> **Exercise goal**
Skip the pictures. Retype exactly, and only, the lines between the line holding "Collapse the Color 1 effect group" and the last line below, inclusive.

> **Given data**
Content starts
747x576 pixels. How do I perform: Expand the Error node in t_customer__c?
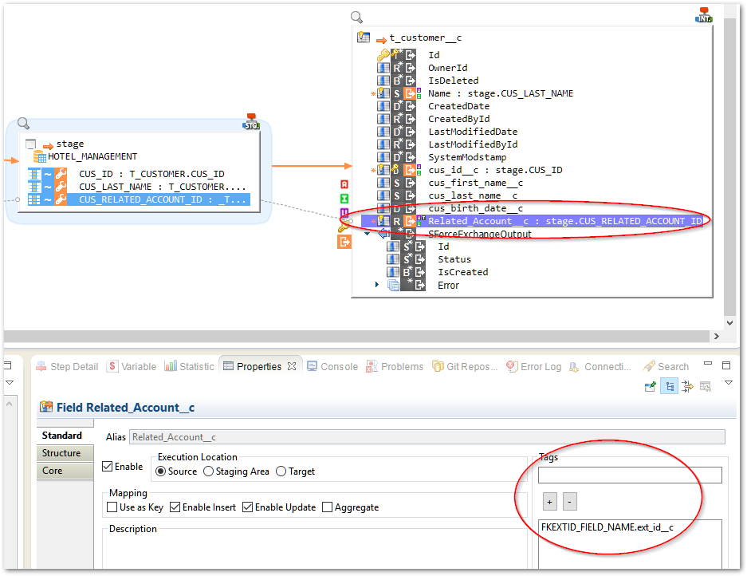(377, 285)
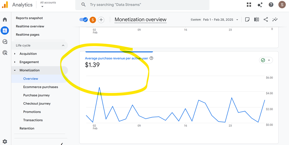Screen dimensions: 289x145
Task: Open the Google apps grid icon
Action: click(x=249, y=5)
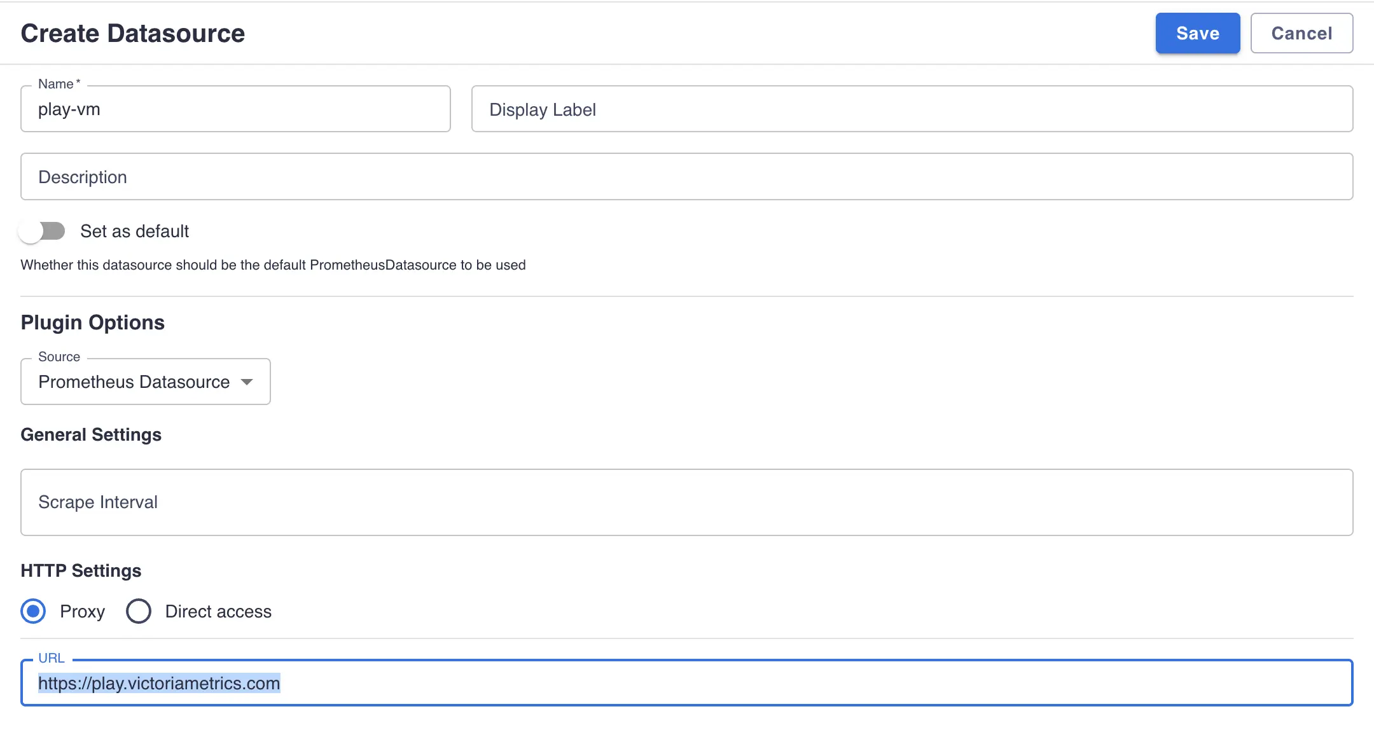Click the General Settings heading
The height and width of the screenshot is (730, 1374).
(91, 435)
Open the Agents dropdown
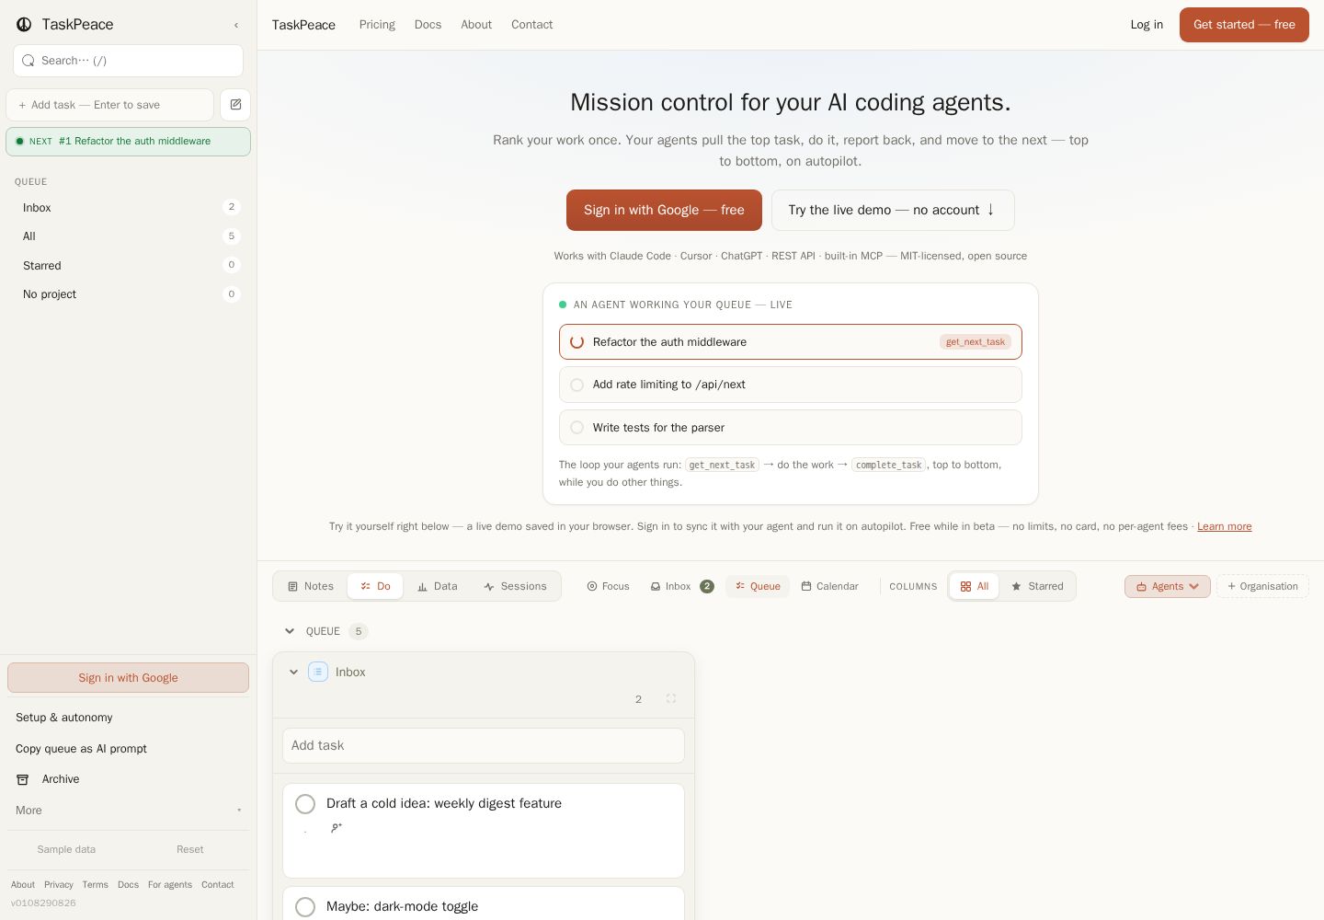The height and width of the screenshot is (920, 1324). pos(1168,586)
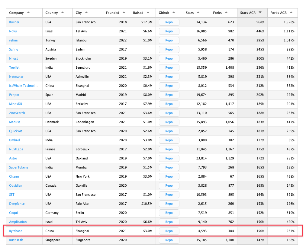The image size is (306, 249).
Task: Open the SuperTokens company link
Action: click(18, 167)
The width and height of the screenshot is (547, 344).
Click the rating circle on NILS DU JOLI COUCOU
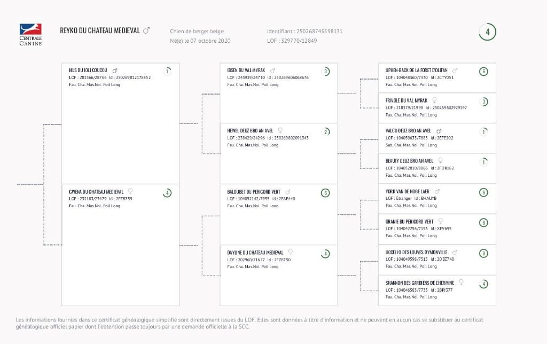pyautogui.click(x=167, y=71)
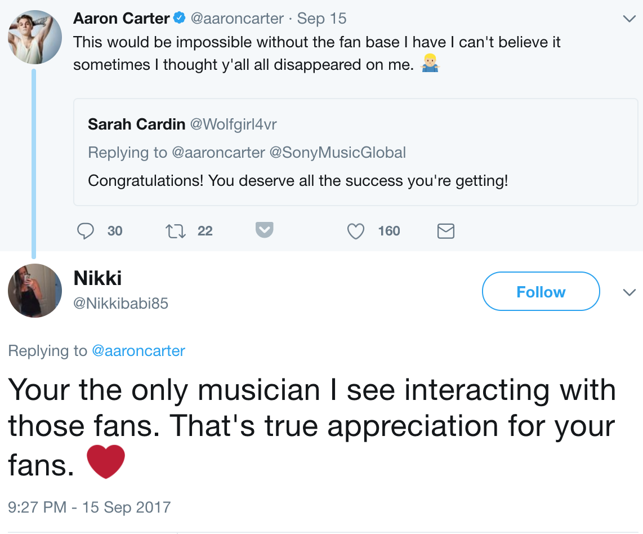Click the reply speech bubble icon
This screenshot has width=643, height=534.
coord(85,231)
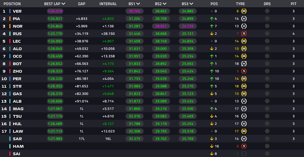Click VER's purple best lap 1:24.319

click(x=55, y=11)
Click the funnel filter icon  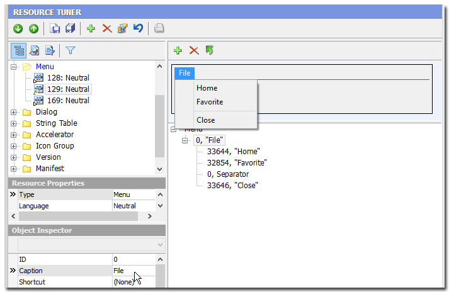tap(71, 50)
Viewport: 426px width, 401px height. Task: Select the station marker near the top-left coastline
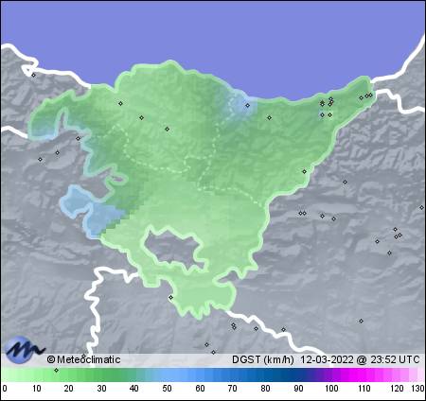tap(33, 75)
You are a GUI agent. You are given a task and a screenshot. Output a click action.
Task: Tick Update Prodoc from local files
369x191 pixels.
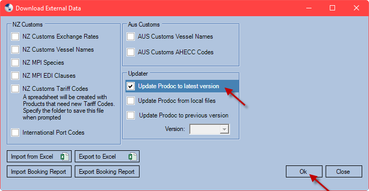[x=131, y=101]
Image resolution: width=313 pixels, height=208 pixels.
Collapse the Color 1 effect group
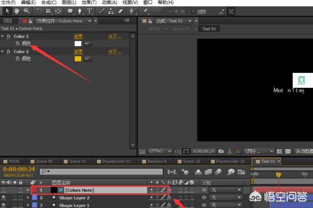(x=3, y=36)
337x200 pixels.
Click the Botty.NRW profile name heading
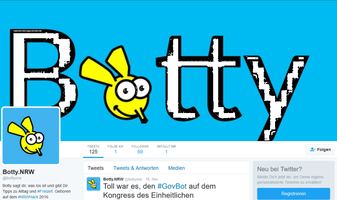click(19, 172)
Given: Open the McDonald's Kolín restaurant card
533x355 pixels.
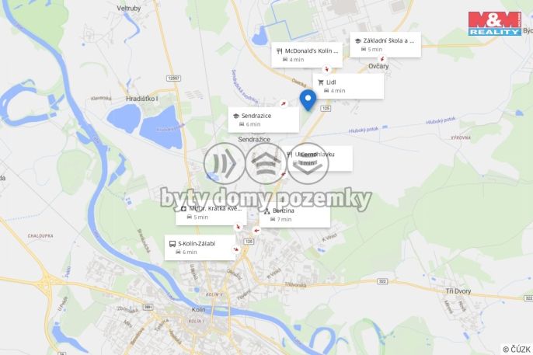Looking at the screenshot, I should [x=307, y=55].
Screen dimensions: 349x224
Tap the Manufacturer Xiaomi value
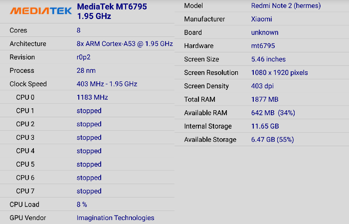point(262,19)
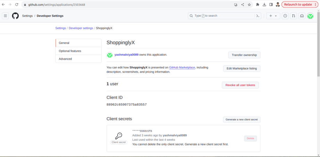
Content ends
> **Result for this exercise**
Collapse the Color 1 effect group
(x=3, y=36)
337x200 pixels.
Click the Botty.NRW profile name heading
click(19, 172)
Given: Open the McDonald's Kolín restaurant card
533x355 pixels.
Looking at the screenshot, I should [x=307, y=55].
Screen dimensions: 349x224
Tap the Manufacturer Xiaomi value
point(262,19)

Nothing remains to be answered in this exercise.